Le président congolais s’active également dans la sous-région et ménage ses voisins : Rwanda, Ouganda, Angola. « L’idée d’une coopération sécuritaire entre le Rwanda et la RDC » pour éradiquer l’insécurité à l’Est du pays est réactivée. « Mais ce projet ambitieux de coopération sécuritaire régionale s’est immédiatement heurté aux réalités géopolitiques externes et internes : le Rwanda a des contentieux avec ses voisins burundais et ougandais (…) et l’élite et l’opinion publique congolaises restent viscéralement anti-rwandaises. » Au final, « l’idée d’un état-major intégré pour combattre les groupes armés de l’Est congolais qui était débattue en octobre à Goma semble être abandonnée. » Mais pour les deux chercheurs, « la politique d’ouverture diplomatique de Tshisekedi porte ses fruits » : la Banque mondiale et le FMI ont promis un soutien financier de 1,6 milliard de dollars à la RDC.
Pour l’année à venir, la note de l’Ifri estime que 2020 doit être l’année « des premiers changements. » Car pour le moment, les annonces présidentielles semblent « sans impact sur les conditions de vie des Congolais. » Et avec la crise du Covid-19, « la grogne sociale monte (…) et le désenchantement palpable ». Les grèves se sont multipliées au cours de l’année 2019 : policiers, journalistes, enseignants, médecins, magistrats… La crise sanitaire a également favorisé la hausse des prix des produits de première nécessité et le dollar flambe. Les deux chercheurs redoutent l’accentuation des tensions sociales « alimentées par la promesse d’un changement de gouvernance qui, un an plus tard, se fait toujours cruellement attendre. »

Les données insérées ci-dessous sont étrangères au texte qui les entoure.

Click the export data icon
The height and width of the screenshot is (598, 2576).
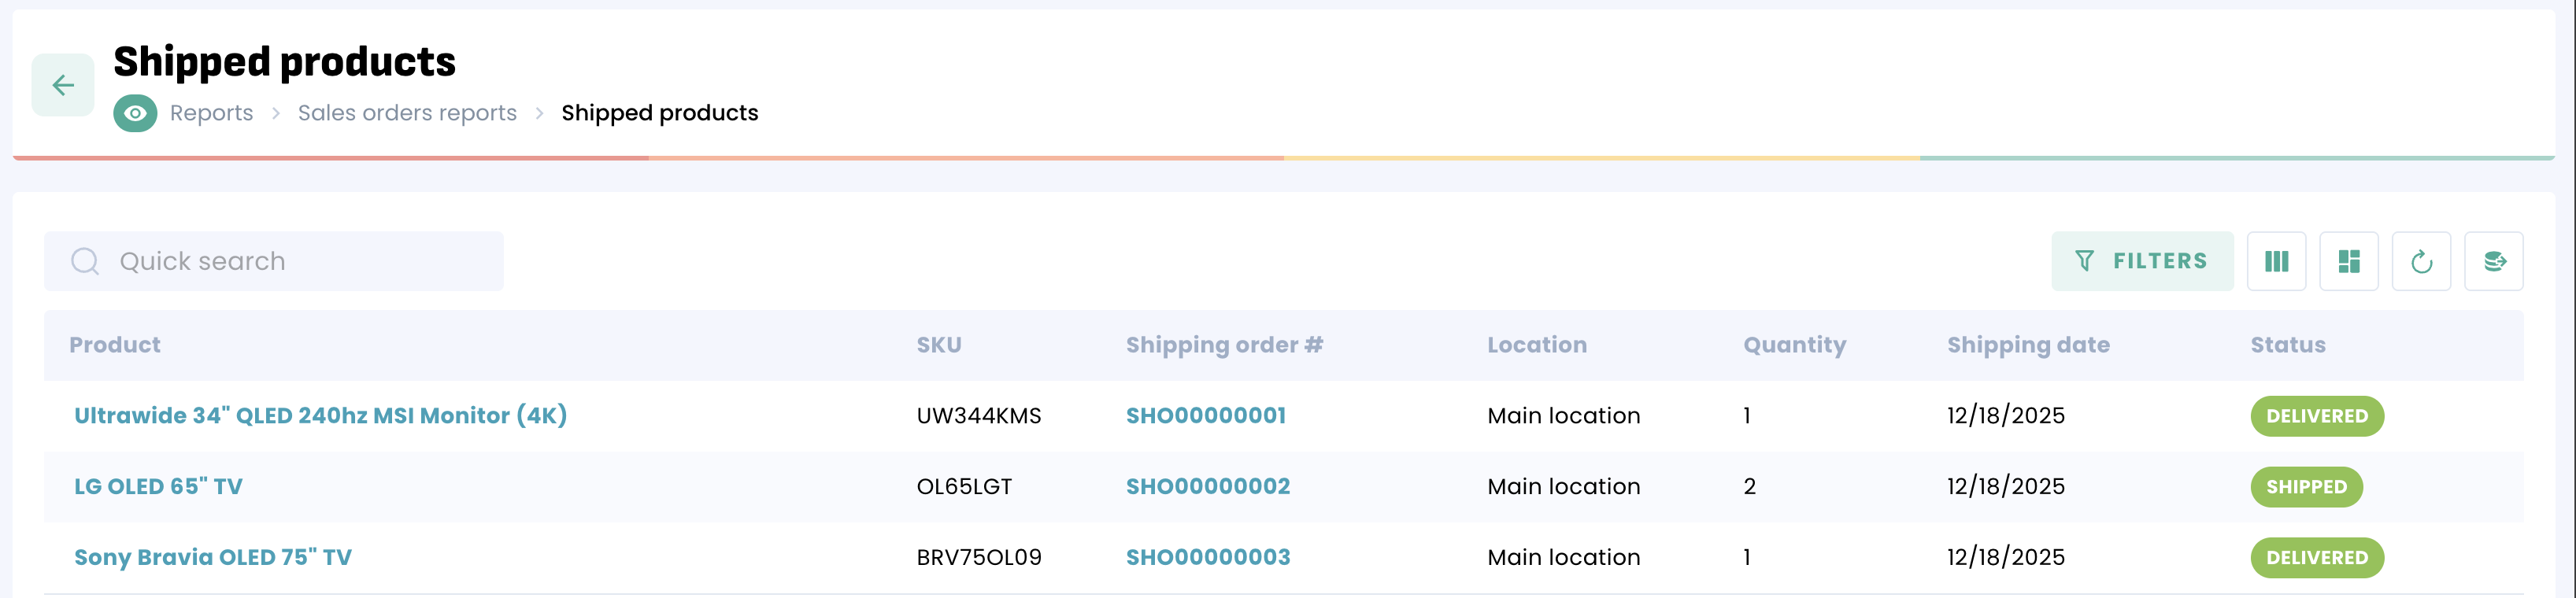coord(2494,261)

Christophe RIGAUD – Afrikarabia
Que dire, un article interessant mais avec certains vocables dignes d’une d’une opposition télécommandée et téléguidée
Cet article présente des projections de négativité. Vous semblez espérer une catastrophe. Je crois que tout le monde est bien conscient qu’il s’agit d’une situation délicate. Mais je vous sens juste timide de suggérer qu’il a échoué. Prématuré pendant 16 mois sur une période de cinq ans. De plus, je préférerais avoir de tels problèmes alors un pays en péril de guerre. Là encore, ce type de reportage est attendu de VOUS.

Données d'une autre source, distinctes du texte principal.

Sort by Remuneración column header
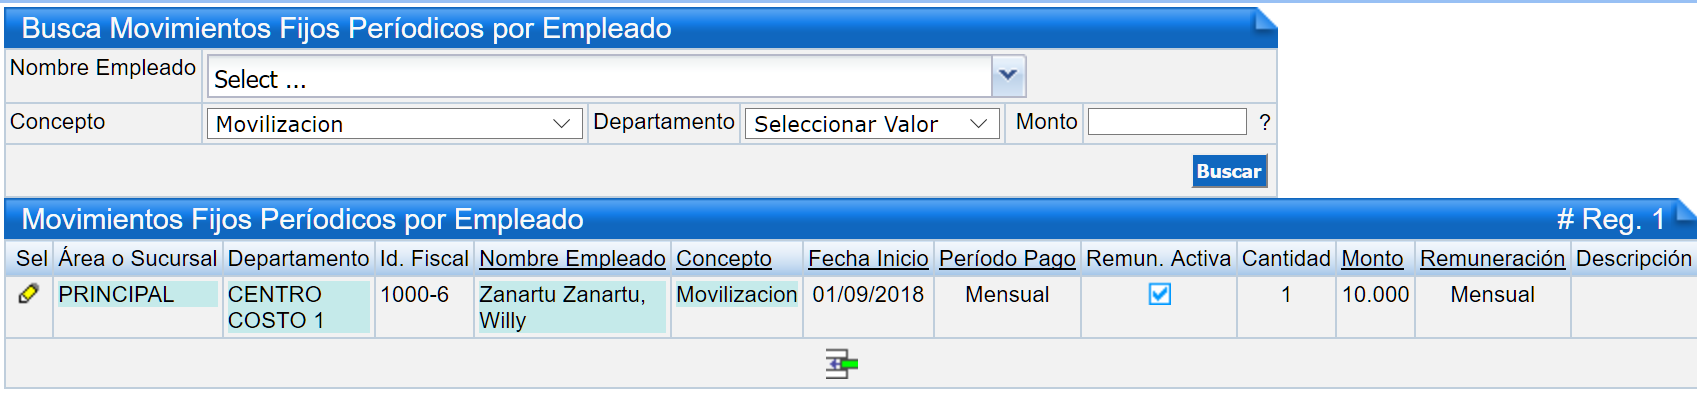Screen dimensions: 1697x393 (x=1492, y=258)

Ces analyses s’organisent et s’articulent sur la personne de Tshisekedi et ses pourvoyeurs nationaux et Internationaux. Quant est ce que ces analyses se porteraient sur le systeme de gestion de la chose africane, la personne africaine, la nation africaine comme une substance reelle et non pas comme une abstraction intellectuelle? Tshisekedi, Kabila, Kamerhe, Mobutu…etc sont des individus et la nation congolaise ou est-elle dans ces fanfares? Je voudrai, intellectuellement, que ces analyses s’orientent et se focalisent sur le systeme (herite, immite, copier, cree) de gestion qui assujetis l’africain et qui le rend pratiquement incapable de se gouverner seul. Voila mon profond souci.
Bonjour.
Je viens de parcourir les commentaires des uns et des autres en rapport avec votre article.
L’article promeut l’approche individualiste et s’attache moins, si pas du tout à l’approche institutionnelle. Du coup, comme le souligne d’ailleurs, le commentaire précédent, l’individu ou l’acteur « isolé » paraît prépondérant aux institutions ou normes.

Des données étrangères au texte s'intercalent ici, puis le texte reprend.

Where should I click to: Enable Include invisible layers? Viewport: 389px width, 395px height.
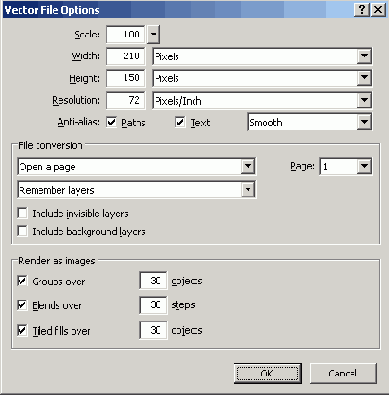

C’est pourquoi, l’analyse, bien évidemment intéressante, le serait davantage en recourant à ces deux approches. Je suis d’accord avec l’histoire des hommes forts, des homes providences du temps post colonial. Mais, ces hommes recourent aussi, parfois et souvent, selon que les objectifs visés s’y accordent ou pas, aux Constituions, lois, règlements.